#### TEXTO DO DOCUMENTO ####
Em “Doze Homens e Outro Segredo”, Soderbergh troca o brilho de Las Vegas por um tour europeu. Roma, Amsterdã e Paris viram tabuleiro para a gangue de Danny Ocean (George Clooney) e Rusty Ryan (Brad Pitt).
O foco desloca do “como abrir o cofre” para como conviver e trapacear sem desmontar a química do grupo. É um heist que se alimenta de encontros, não de gadgets mirabolantes.
A tal química vem do elenco que o público queria rever: Clooney, Pitt, Julia Roberts, Matt Damon, Catherine Zeta-Jones, além de Don Cheadle, Bernie Mac, Casey Affleck, Scott Caan e companhia.

O texto oferece falas curtas, olhares que resolvem conflitos e piadas que não pedem sinalizador. Em um acerto saboroso, o filme brinca com metacinema — há momentos em que a ficção cutuca as biografias dos próprios astros, sem virar esquetes.
Visualmente, Soderbergh (creditado como Peter Andrews na fotografia) escolhe paleta ligeiramente lavada, travellings que morrem no ponto e primeiríssimos planos quando a necessidade é ler intenção. Corredores de hotéis, saguões, estações de trem e salas de museu funcionam como zonas de espionagem casual. A sensação é de que a câmera escuta portas e encontra conversas pelos cantos.
A edição, comedida, dá ao espectador elipses que convidam à participação. Nada mastigado: a graça está em ligar pistas, aceitar que parte do plano será revelada um passo adiante e que o erro faz parte do jogo. Quando a ação acelera, cortes secos encurtam distâncias; quando o humor pede espaço, o ritmo baixa e deixa a piada pousar sem holofote.
A ampliação do time com Isabel Lahiri (Zeta-Jones) reintroduz passado mal resolvido e assuntos de fronteira entre ética e afeto. Linus Caldwell (Damon) ganha mais tela e inseguranças divertidas, úteis para criar ruído dentro da operação. A gangue continua afiada, mas mais gente na sala significa mais agendas, egos e pontos de falha — e é daí que o filme tira sua graça.

Em 2004, a recepção se dividiu. Parte do público esperava uma repetição vitaminada do primeiro; Soderbergh entrega passo lateral, menos tutorial de golpe e mais estudo de convivência. Vista hoje, essa escolha envelheceu bem: a narrativa não corre atrás de espetáculo engessado e encontra prazer no desvio, no vermelho discreto do erro que vira solução.
No panorama da carreira, o filme confirma o método do diretor: acumular funções (direção, foto, às vezes montagem, como Mary Ann Bernard), aproximando captação e finalização. Essa proximidade produz unidade: a luz conversa com o movimento; a montagem respeita o que o plano já resolve. Não há gritaria visual; há coerência.
#### TRECHO DA FONTE ####
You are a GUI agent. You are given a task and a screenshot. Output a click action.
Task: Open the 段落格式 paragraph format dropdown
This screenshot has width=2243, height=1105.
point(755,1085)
####
● EXERCÍCIOS
1. Reproduza da resenha tudo desde "A edição, comedida, dá" até "pousar sem holofote.", trocando "elipses" por "lacunas".
2. Reescreva em forma de lista o parágrafo da resenha que começa com "A ampliação do time", mantendo seus fatos principais.
Os dados acima provêm de outra fonte, sem relação com a resenha.

● RESPOSTAS
1.
A edição, comedida, dá ao espectador lacunas que convidam à participação. Nada mastigado: a graça está em ligar pistas, aceitar que parte do plano será revelada um passo adiante e que o erro faz parte do jogo. Quando a ação acelera, cortes secos encurtam distâncias; quando o humor pede espaço, o ritmo baixa e deixa a piada pousar sem holofote.

2.
- A entrada de Isabel Lahiri (Zeta-Jones) no time traz de volta um passado mal resolvido e questões na fronteira entre ética e afeto.
- Linus Caldwell (Damon) ganha mais tela e inseguranças divertidas, que servem para criar ruído na operação.
- A gangue segue afiada, mas mais gente na sala significa mais agendas, egos e pontos de falha, e é disso que o filme tira sua graça.